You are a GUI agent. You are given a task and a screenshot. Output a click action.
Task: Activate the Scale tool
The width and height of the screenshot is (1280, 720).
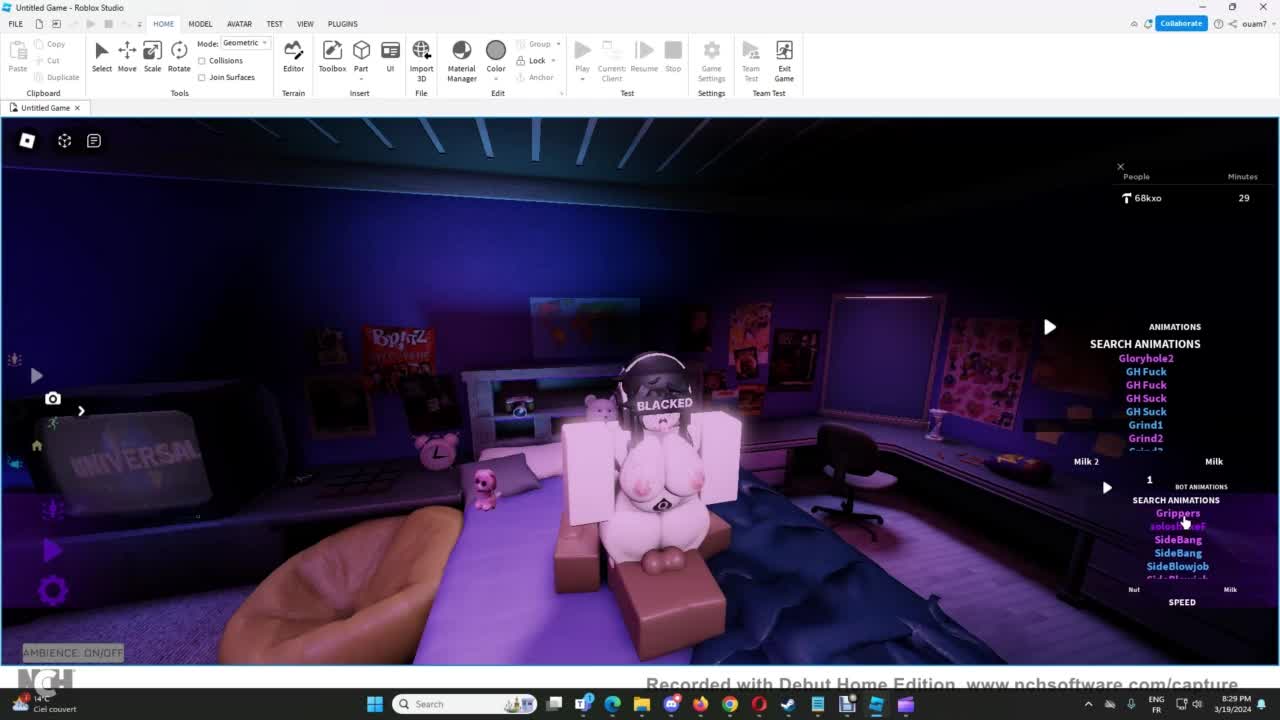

________________________________________

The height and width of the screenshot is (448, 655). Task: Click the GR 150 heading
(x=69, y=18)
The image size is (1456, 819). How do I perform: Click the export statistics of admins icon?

________________________________________

Beginning at the line above with "You are a GUI" and finishing at the line with "The width and", return each line exactly and return nothing else.

You are a GUI agent. You are given a task and a screenshot. Output a click action.
Task: Activate the Scale tool
The width and height of the screenshot is (1280, 720).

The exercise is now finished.